The modest price rise in Europe compares with a much stronger jump in the US that has led to discussion about the inflationary impact of stimulus and relief policies from government spending and central banks.

The May figure for the 19 countries that use the euro currency compares with 1.6% in April, the European Union statistics agency Eurostat said in a news release Tuesday. The increase was largely driven by volatile energy prices; without those, core inflation was only 0.9%

Economists say the rise is driven by transitory factors such as the higher oil prices and the end of pandemic relief tax breaks — and therefore isn't likely to push the European Central Bank to withdraw its stimulus policies. ECB officials have indicated that the bank's policymakers will look through increases that don't reflect underlying inflation pressures building in the economy. Short-term factors include supply bottlenecks and the withdrawal of pandemic tax relief measures.

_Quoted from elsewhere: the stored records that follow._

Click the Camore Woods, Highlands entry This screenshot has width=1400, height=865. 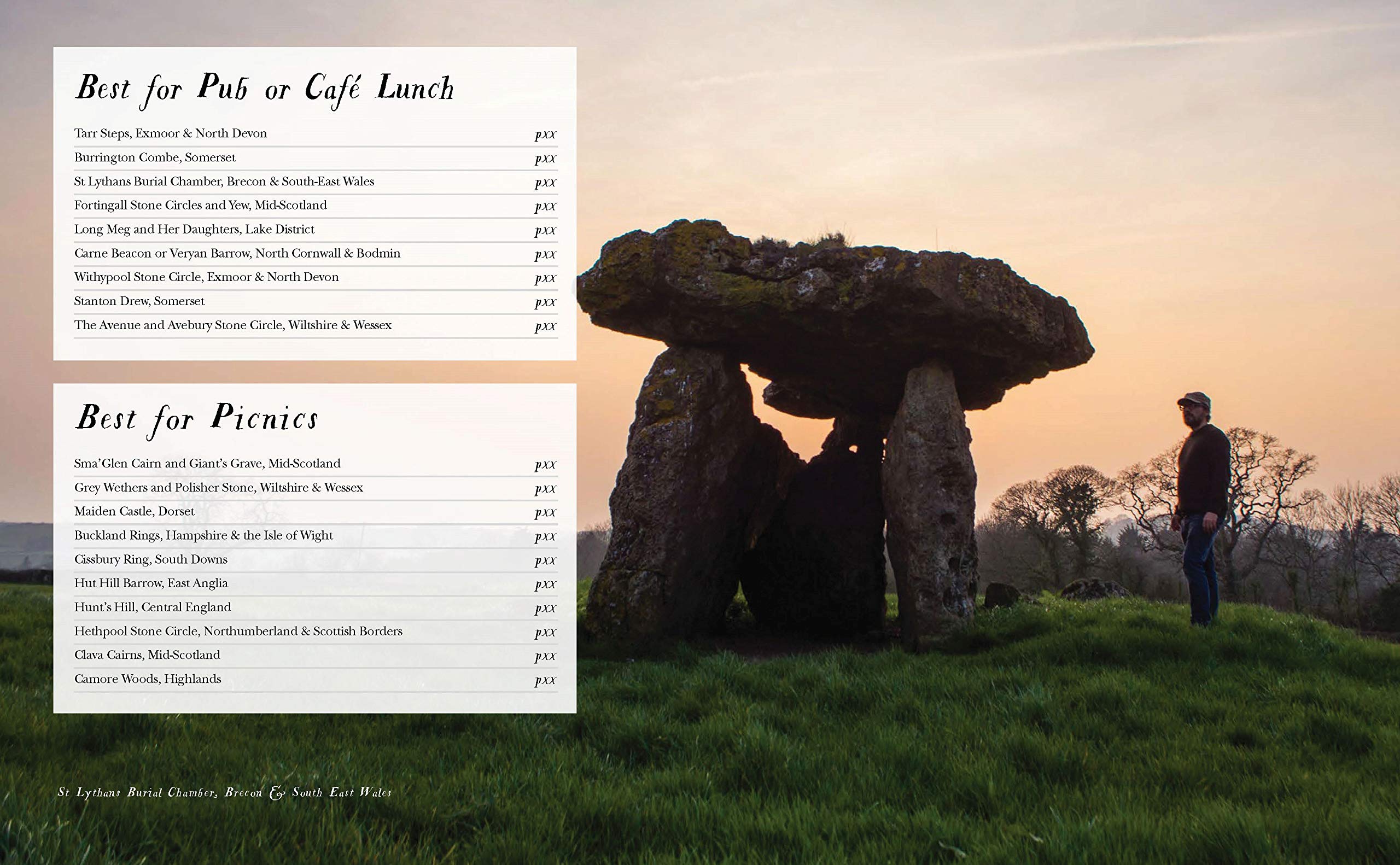tap(147, 679)
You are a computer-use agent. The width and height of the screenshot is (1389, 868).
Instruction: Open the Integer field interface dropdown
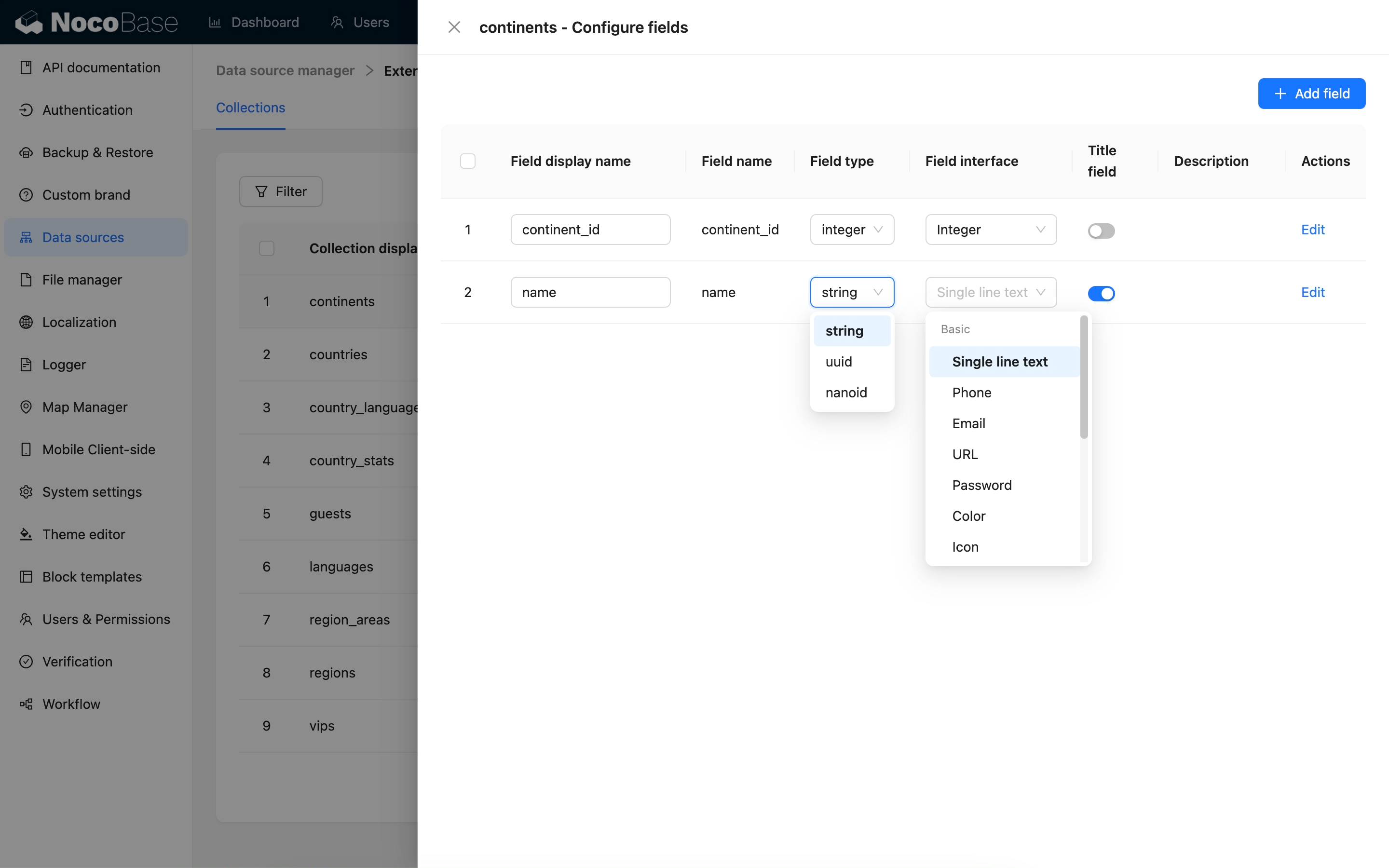click(990, 230)
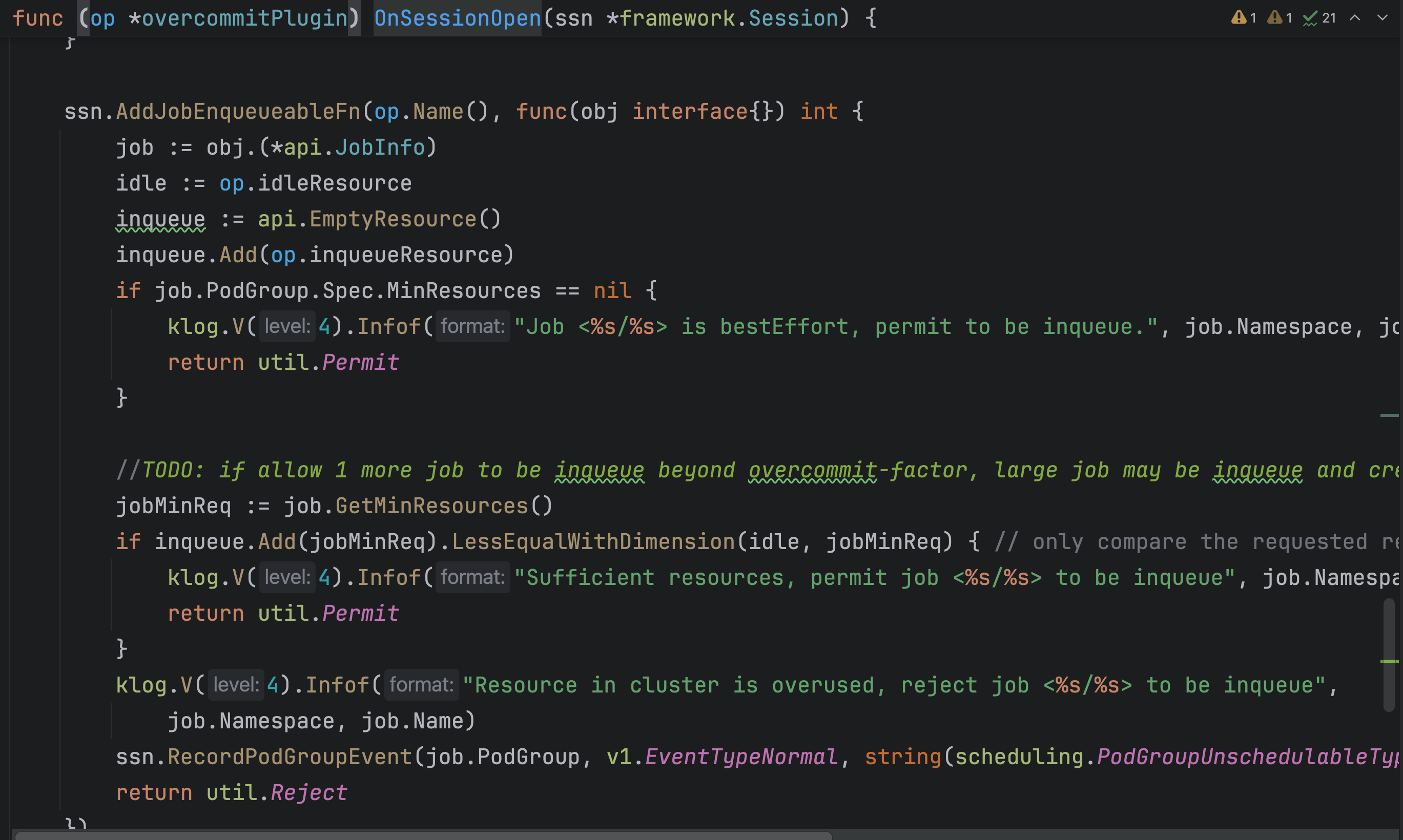Click the AddJobEnqueueableFn method call

(x=238, y=112)
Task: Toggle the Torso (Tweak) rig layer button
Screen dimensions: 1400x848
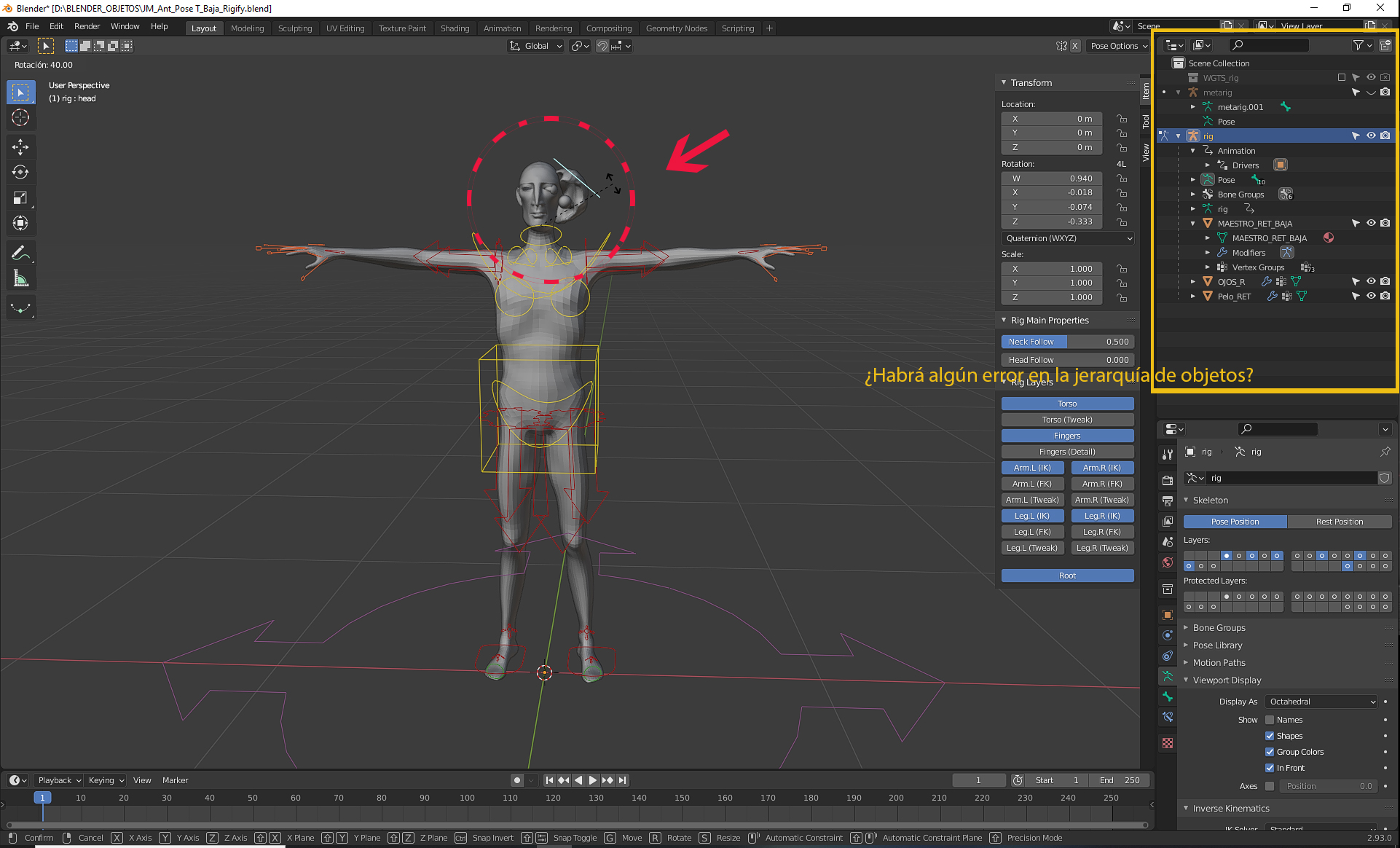Action: pos(1067,420)
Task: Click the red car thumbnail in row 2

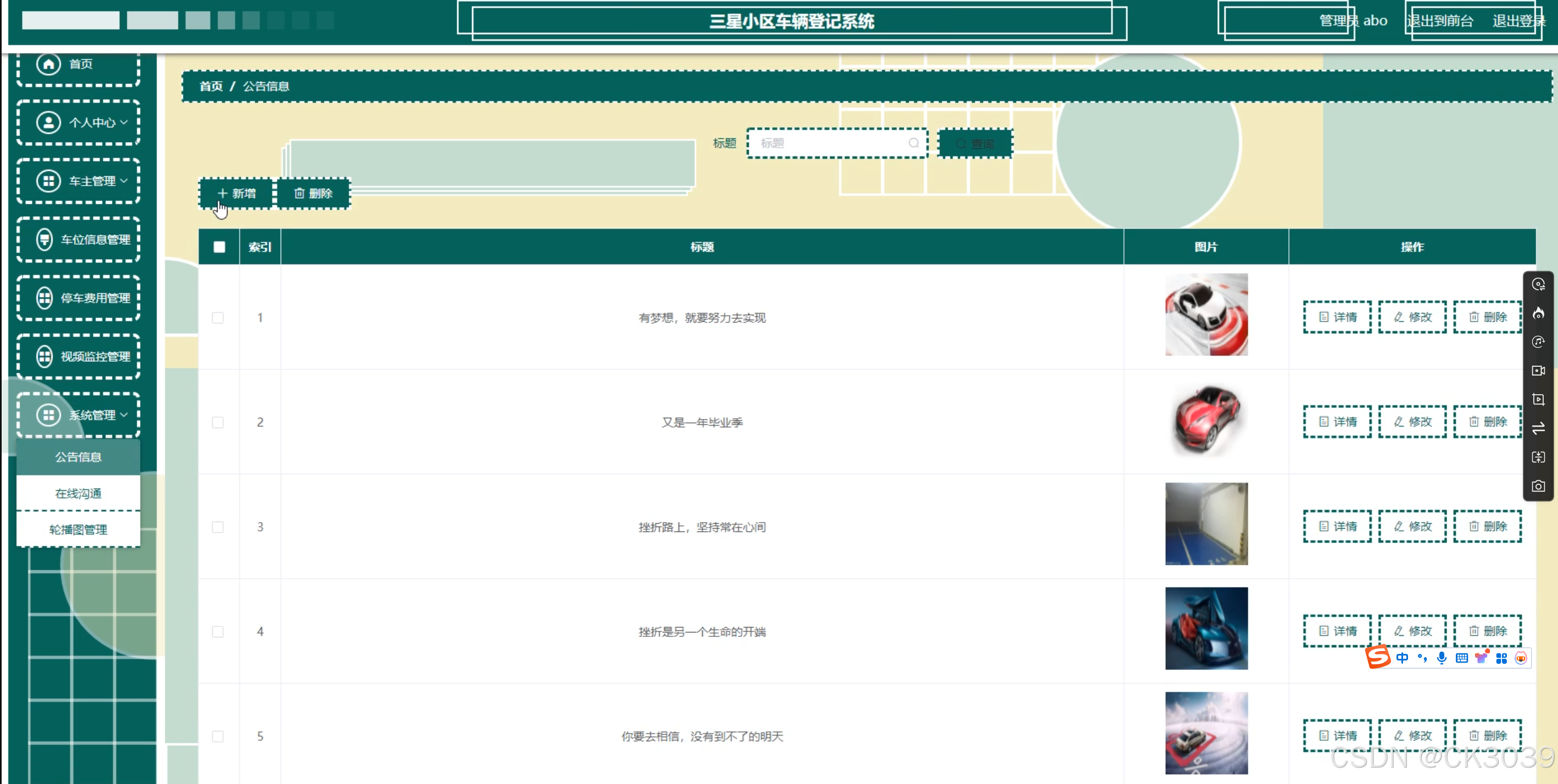Action: click(1206, 419)
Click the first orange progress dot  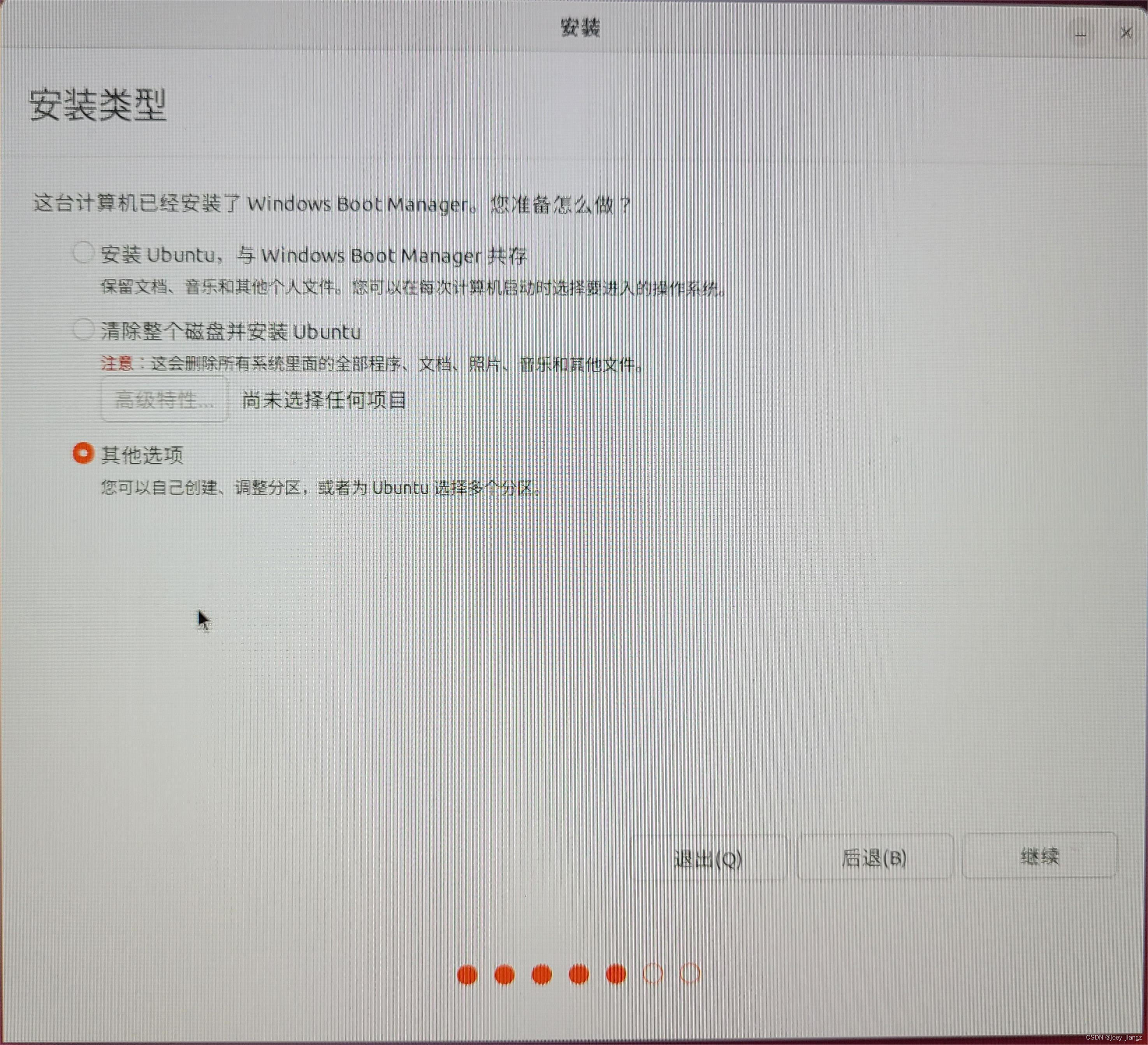467,975
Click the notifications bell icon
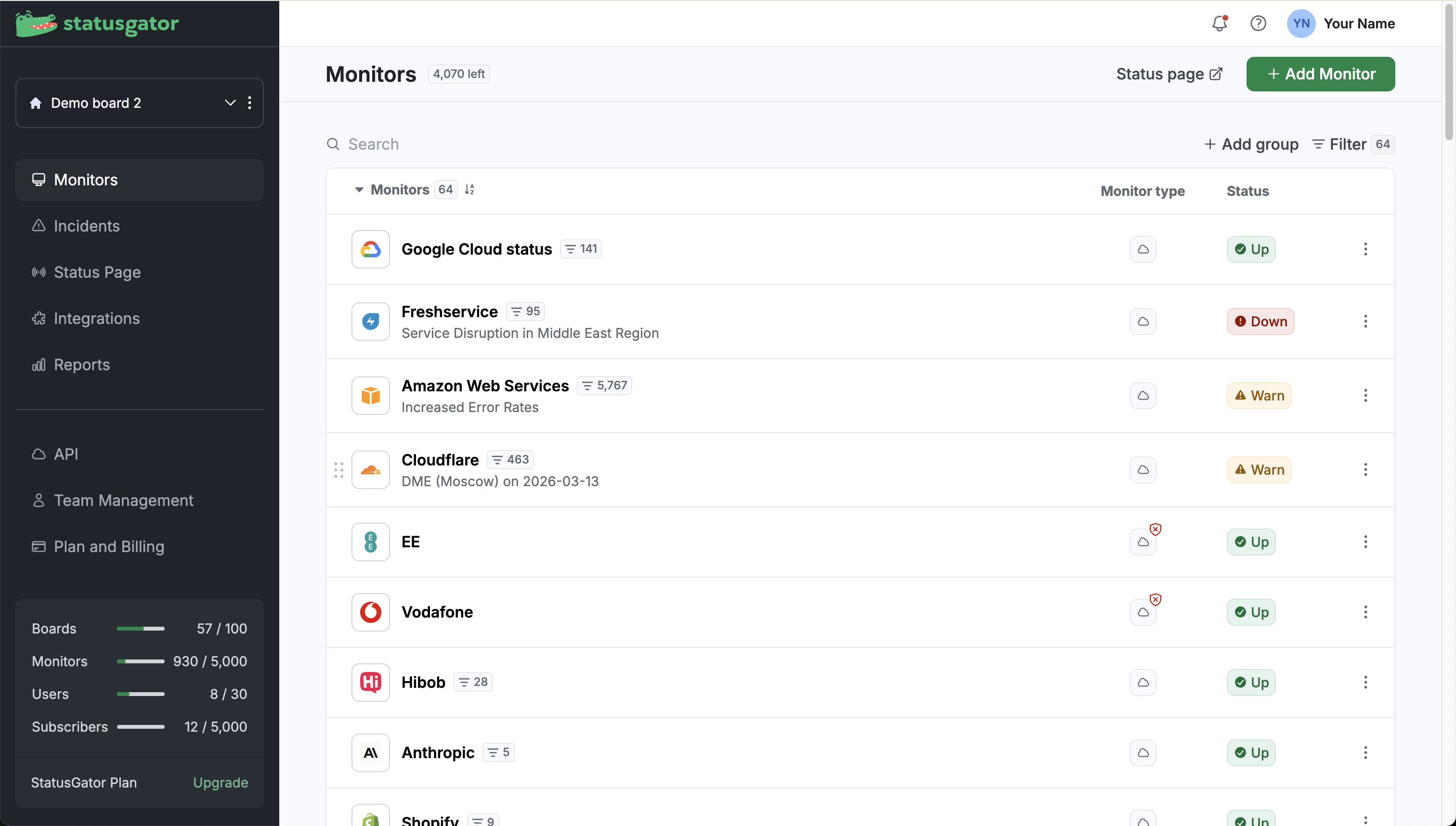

Rory Fennessy, assistant economist at Oxford Economics, wrote in an email that “overall, we expect inflation this year to be largely driven by transitory factors, and although core price pressures will pick up, these will continue to remain largely subdued.”

U.S. prices rose 4.2% in April from a year ago as the U.S. economy experienced a robust rebound with 40% of the population fully vaccinated against COVID-19, allowing more business activity to resume and travel to pick up. Europe's vaccine rollouts have lagged the U.S. pace. In Germany, 18% of the population has been fully vaccinated.

Unemployment figures out separately Tuesday showed the jobless rate fell to 8.0% in April from 8.1% in March. The April figure compares with 7.3% a year ago. Furlough support programs have kept many companies from laying people off and prevented a larger rise in the jobless rate.